Should implement local throttling or debounce when sending operations to sync service to avoid DDoS.
All document access and modifications should be logged with user identity, timestamp, and operation type.
Audit logs should be retained according to retention policies.
2. Availability
2.1 Balancing high availability and offline support
System should provide continuous document editing for users offline and availability requirements focus on synchronization and conflict resolution when reconnecting.
Availability requirements focus on backend services for real-time synchronization and collaboration, rather than local offline editing.
Multi-region replication with automatic conflict resolution ensures consistency when offline changes are merged.
2.1.1 Recovery Time Objective (RTO)
Should be minimized to ensure quick system restoration after incidents.
2.1.2 Recovery Point Objective (RPO)
Should aim to prevent loss of collaborative operations, using snapshots and replication strategies.
2.2 Distributed architecture
Handle network partitions, latency, and failure scenarios.
Database replications.
Documents snapshots and restoration.
Global load balancer.
Global DNS.
2.3 Avoid data loss (CRDT)
Is expected to provide offline support to collaborations even without internet connectivity.
Is expected to use LSEQ to handle sequential and ordered.

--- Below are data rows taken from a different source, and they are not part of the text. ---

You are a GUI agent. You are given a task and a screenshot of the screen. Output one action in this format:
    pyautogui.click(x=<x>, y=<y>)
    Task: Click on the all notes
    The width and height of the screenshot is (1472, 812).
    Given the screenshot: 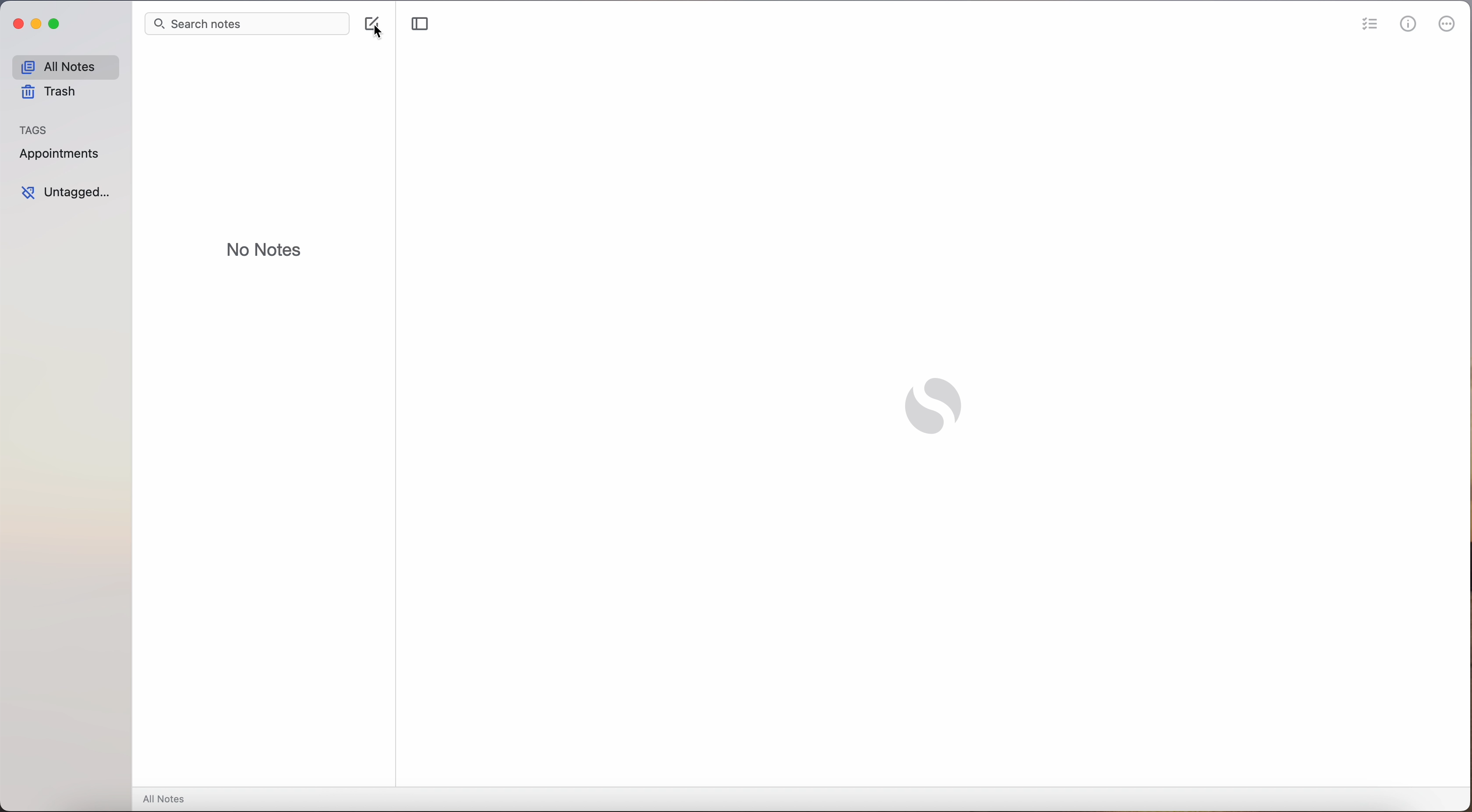 What is the action you would take?
    pyautogui.click(x=67, y=66)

LSEQ algorithm should be a great solution to ensure sequential, ordered and idempotent operations while optimizing the data structure to support bigger documents.
2.4 Fault tolerant
Should be able to handle network partitions, latency, and failure scenarios.
Is expected to use a multi-region strategy.
Is expected to use a fail-over strategy.
Is expected to use data replication strategy.
3. Scalability
Is expected to support from 3 users to 100,000+ concurrent users.
Should enable horizontal scalability.
Should enable distributed sessions throught instances.
Should provide partitioned storage for documents.
Vertical scaling may be used as a fallback.
Is expected to implement a rate-limit to ensure scalable concurrency.
3.1 Memory usage
Is expected to use an implementation on the synchronization service (for conflicts merge) with NodeJs streams to reduce memory overhead in each instance.
Is expected to use Kafka persisted streams to keep track of checkpoints to avoid data loss in case of any failure or interruption during stream processing.
3.2 Horizontal scaling
System should support horizontal scaling across multiple instances to handle peak loads.
Is expected to use autoscaling strategy.
Is expected to use cluster mode with NodeJs to use all available cores of each instance CPU.
4. Performance
Is expected to provide local operations with sub-50ms response times with instanteneous renderizations.
Should ensure online syncrhonization with a p99 of sub-200ms response times for collaborative operations.
Is expected to provide Content Delivery Network (CDN) to optimize to edge users.
Is expected to provide edge caching.
Is expected a low latency for global users with multi-region strategy.
5. Consistency
Should maintain data integrity across distributed components.
Is expected to have an eventual consistency across multi-region databases and services.
6. Traceability: Version control
Should provide checkpoints with snapshots to enable restorations.
Should provide version control with audit mode (metadata and author).
7. Observability
Should provide logs, distributed traces, metrics, alarms and dashboards to monitor and provide support for incidents.